[ABOUT THIS EXERCISE]: Search term "Portal": copy each line of the records that contains it.
-- Opening Marker --
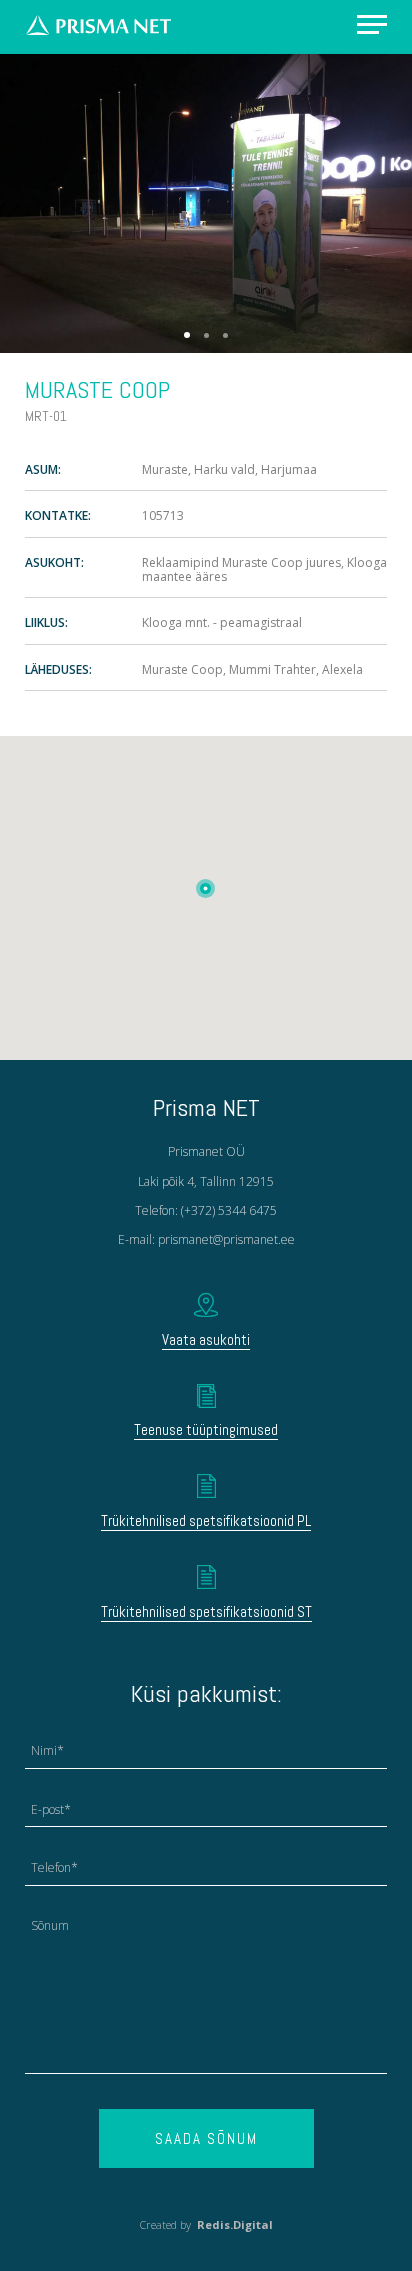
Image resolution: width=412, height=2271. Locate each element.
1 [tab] (187, 335)
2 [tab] (206, 335)
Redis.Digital (235, 2224)
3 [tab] (225, 335)
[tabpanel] (206, 203)
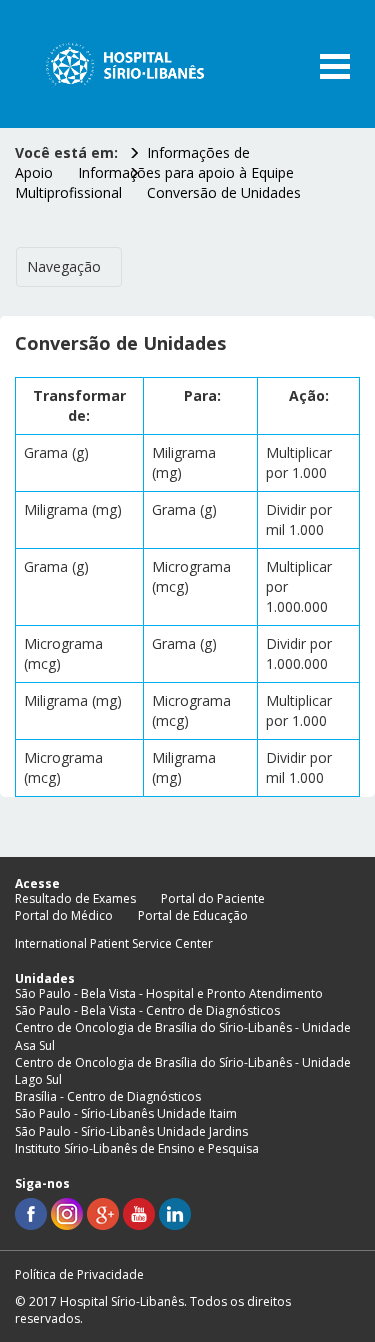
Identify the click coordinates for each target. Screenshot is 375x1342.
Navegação (64, 266)
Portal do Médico (64, 915)
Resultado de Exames (75, 898)
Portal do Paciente (213, 898)
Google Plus (103, 1214)
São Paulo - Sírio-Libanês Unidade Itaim (126, 1113)
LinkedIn (175, 1214)
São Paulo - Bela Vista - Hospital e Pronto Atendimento (169, 993)
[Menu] (335, 67)
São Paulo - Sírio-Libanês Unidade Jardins (131, 1131)
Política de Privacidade (79, 1274)
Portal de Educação (193, 915)
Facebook (31, 1214)
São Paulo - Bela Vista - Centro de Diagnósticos (147, 1010)
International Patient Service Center (114, 943)
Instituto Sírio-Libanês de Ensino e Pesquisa (137, 1148)
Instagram (67, 1214)
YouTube (139, 1214)
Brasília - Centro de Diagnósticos (108, 1096)
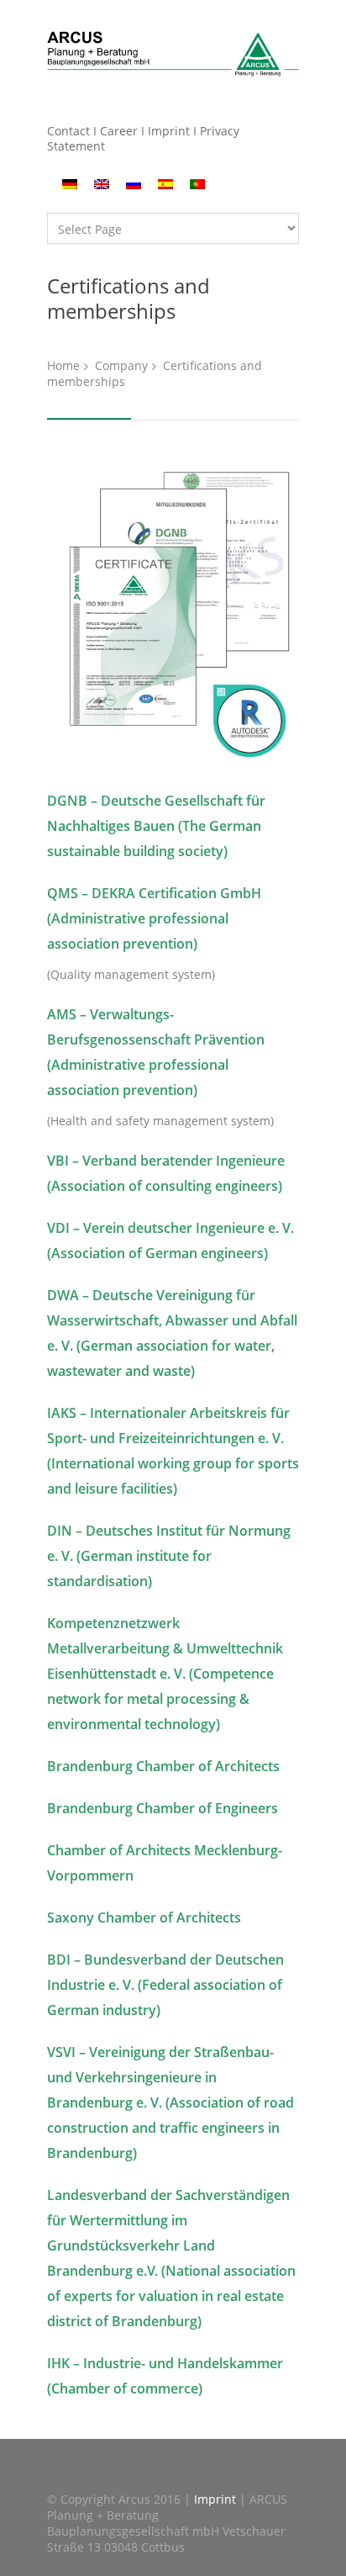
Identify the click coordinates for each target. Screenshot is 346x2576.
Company (121, 365)
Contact (68, 131)
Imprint (169, 131)
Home (63, 365)
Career (119, 131)
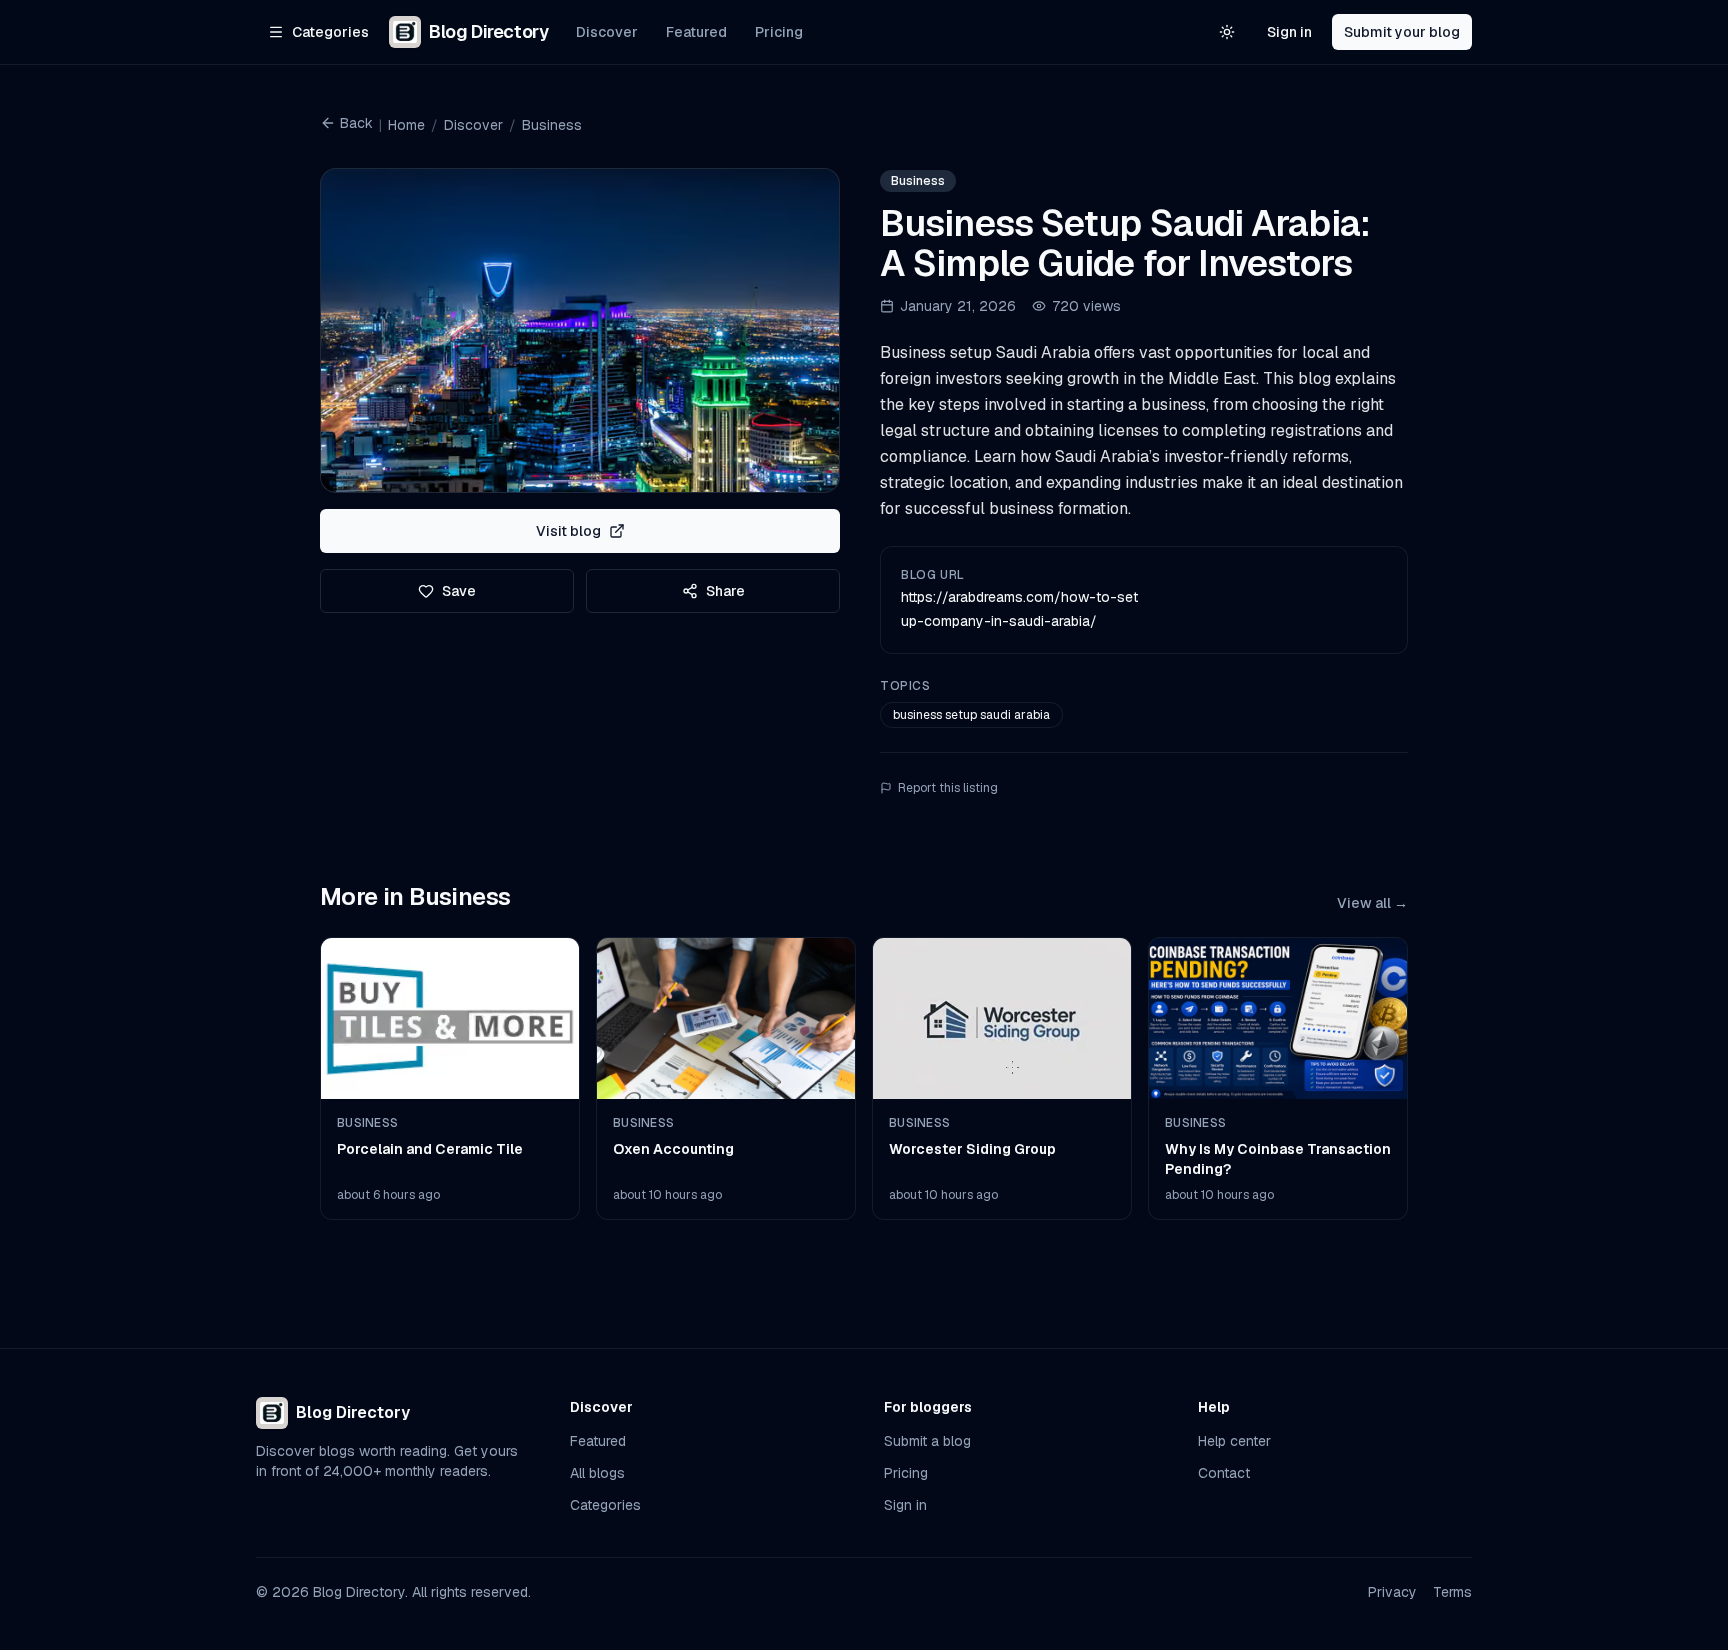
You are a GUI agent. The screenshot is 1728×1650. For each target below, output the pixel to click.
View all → (1372, 903)
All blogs (597, 1473)
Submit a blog (927, 1441)
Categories (605, 1505)
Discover (607, 32)
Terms (1452, 1592)
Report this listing (948, 788)
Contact (1224, 1473)
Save (459, 591)
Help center (1234, 1441)
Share (725, 591)
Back (356, 123)
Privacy (1392, 1592)
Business (552, 125)
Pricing (779, 32)
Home (406, 125)
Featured (696, 32)
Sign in (1289, 32)
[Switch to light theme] (1227, 32)
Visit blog (568, 531)
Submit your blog (1402, 32)
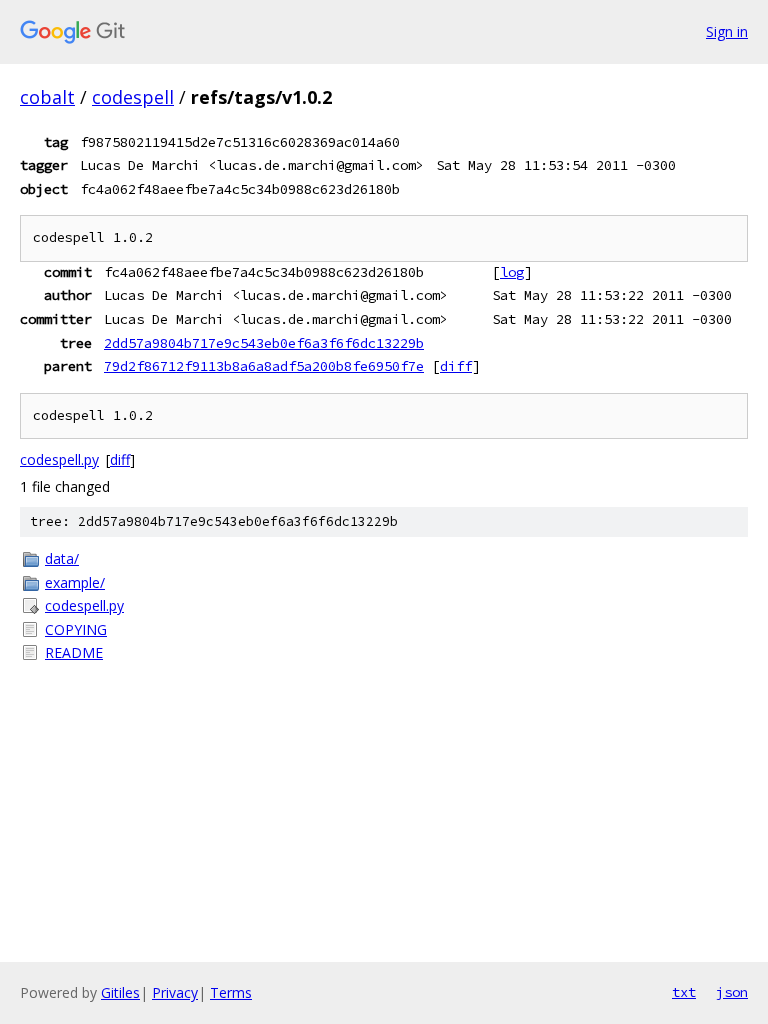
-- Closing Marker --
[ANSWER TO THIS TASK]:
Portal do Médico (64, 915)
Portal do Paciente (213, 898)
Portal de Educação (193, 915)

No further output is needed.